JAY — It was a year ago when Chris and Lisa Brochu’s once-active, healthy, 6-year-old son, Josh, was diagnosed with a rare, deadly genetic disease that strikes seemingly healthy young children.

A few months later, the parents learned their happy, 3-year-old daughter, Brooke, also had the disease.

The children have ataxia telangiectasia, or AT, a neuro-degenerative disease that affects one in 40,000 babies. There are only about 500 confirmed cases in the Unites States.

AT is marked by a progressive loss of muscle control, eventual immune system problems, and a strikingly high rate of cancer, especially leukemia and lymphoma.

The kids are usually in wheelchairs by the age of 10, do not survive their teens, and there is no cure, according to the A-T Children’s Project, a nonprofit organization that raises funds for research of the disease and supports families with AT-diagnosed children.

The Brochus, with growing community support, are organizing three fundraising runs and walks in October, with all proceeds to go to the A-T Children’s Project’s research. Donations are tax deductible.

The plans are for a 5-kilometer race, a 20-mile family fun walk and a two-mile walk, all planned for Jay and Livermore Falls. Registration fees are $25 per person, $50 for a family of three and $75 for a family of four or more. Participants who raise the most donations will receive prizes, including Xbox 360 games.

The race and walks will be the backdrop for an entire day of activities for kids and adults.

Highlights include a kids’ costume parade, bounce houses, rock climbing wall, nationally known juggling act Matt and Jason Tardy, gospel singers Kyle and Jody Savage from Journey Home, and 1980s rock band Primeval. The goal is to raise awareness and funds for medical research toward life-improving therapies and a cure for ataxia telangiectasia

To register, make a donation, or learn about the disease, go to the Brochus’ fundraising page, created through the A-T Children’s Project, at www.communityatcp.org/A-Tmaine. For information, call Kim Wick at 487-8085.

Corporate sponsors to date are Verso Paper, Wal-Mart, the law offices of Joyce David & Hanstein in Farmington and Two-Juggling Phenomenon.

Lisa Brochu said Josh now is unable to walk without help, his speech is becoming slowed and slurred, and as a student at Jay Elementary School, he will need constant care. He has a wheelchair and an ed tech is there to assist him during the day, and he is getting occupational, speech and physical therapy.

AT does not affect a child’s intelligence, but as the disease progresses, patients are unable to read because of the lack of eye coordination and can no longer write, according to the organization.

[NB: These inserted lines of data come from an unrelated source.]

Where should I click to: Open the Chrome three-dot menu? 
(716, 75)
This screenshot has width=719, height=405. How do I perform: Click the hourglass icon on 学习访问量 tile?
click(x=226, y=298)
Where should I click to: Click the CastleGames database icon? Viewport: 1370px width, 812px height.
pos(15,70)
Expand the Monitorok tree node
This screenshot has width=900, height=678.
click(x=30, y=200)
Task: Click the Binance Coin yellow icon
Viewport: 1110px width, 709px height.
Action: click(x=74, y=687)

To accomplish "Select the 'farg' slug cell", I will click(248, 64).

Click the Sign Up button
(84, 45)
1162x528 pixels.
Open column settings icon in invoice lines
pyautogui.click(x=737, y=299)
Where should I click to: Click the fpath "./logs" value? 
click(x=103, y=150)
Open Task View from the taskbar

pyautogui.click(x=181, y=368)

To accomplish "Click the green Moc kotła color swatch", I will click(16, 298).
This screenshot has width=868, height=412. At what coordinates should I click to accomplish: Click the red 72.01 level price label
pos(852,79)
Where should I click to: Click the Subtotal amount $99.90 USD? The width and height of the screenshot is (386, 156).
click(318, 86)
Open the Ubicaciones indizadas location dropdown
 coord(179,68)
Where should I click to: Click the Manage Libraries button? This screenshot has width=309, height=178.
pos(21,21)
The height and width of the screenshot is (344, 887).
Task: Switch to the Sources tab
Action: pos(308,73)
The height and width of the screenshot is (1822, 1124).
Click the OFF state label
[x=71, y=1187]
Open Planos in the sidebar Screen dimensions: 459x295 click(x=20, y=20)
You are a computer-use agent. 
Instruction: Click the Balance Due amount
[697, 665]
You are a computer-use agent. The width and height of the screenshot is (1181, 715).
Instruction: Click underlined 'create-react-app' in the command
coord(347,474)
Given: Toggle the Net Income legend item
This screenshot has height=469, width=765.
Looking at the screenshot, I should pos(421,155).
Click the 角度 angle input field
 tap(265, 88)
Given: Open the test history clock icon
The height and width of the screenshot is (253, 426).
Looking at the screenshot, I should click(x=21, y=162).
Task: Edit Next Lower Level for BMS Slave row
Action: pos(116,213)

Children with AT appear normal at birth, and the first signs of the disease usually appear during the second year of life.

“AT combines the worst symptoms of muscular dystrophy, cerebral palsy, cystic fibrosis, immune deficiencies and cancer,” Lisa Brochu said.

“When we read that children with AT are confined to wheelchairs by age 10 and often do not survive their teens, and then we looked at our own children talking and giggling, it began to sink in,” she said.

The children develop a “wobbly” lack of balance at a young age, followed by slurred speech due to a lack of muscle control. They also have recurrent respiratory infections that can become life threatening because of their low immune levels, and treatment is complicated because they also do not respond to typical antibiotic treatments, according to the A-T Children’s Project.

The rarity of the disease puts it at the bottom of the list for federally funded research, and there is no real motivation for funding by large pharmaceutical companies, according to the organization.

Brochu said research funding falls primarily onto the shoulders of the families and friends of the victims.

So far, there has been strong community support, Brochu said. Donations are being made online, a Facebook page is generating interest, community suppers are planned to help with costs not covered by insurance and people are stepping up to volunteer for the October events.

The next planning meeting will be at 6 p.m. Sunday, Sept. 12, at the Androscoggin Bank on Route 4 in Jay and is open to anyone who would like to help.

“Life now is very busy for us, with doctors’ appointments, paperwork and all the new adjustments we are having to make to accommodate Brooke’s and Josh’s changing lives. But we are committed to doing what we can to fund research that will help others who may not know yet that this lurks on their horizon,” Lisa Brochu wrote on the event’s website.

Volunteers and donations are being sought for a day of family fun walks on Oct. 2 in Livermore Falls and Jay to raise money for research for ataxia telangiectasia, or AT, a rare, fatal disease that strikes healthy, young children. The events are being organized by Chris and Lisa Brochu of Jay, the parents of Josh Brochu, 6, and Brooke, 4, who both have been diagnosed with the disease.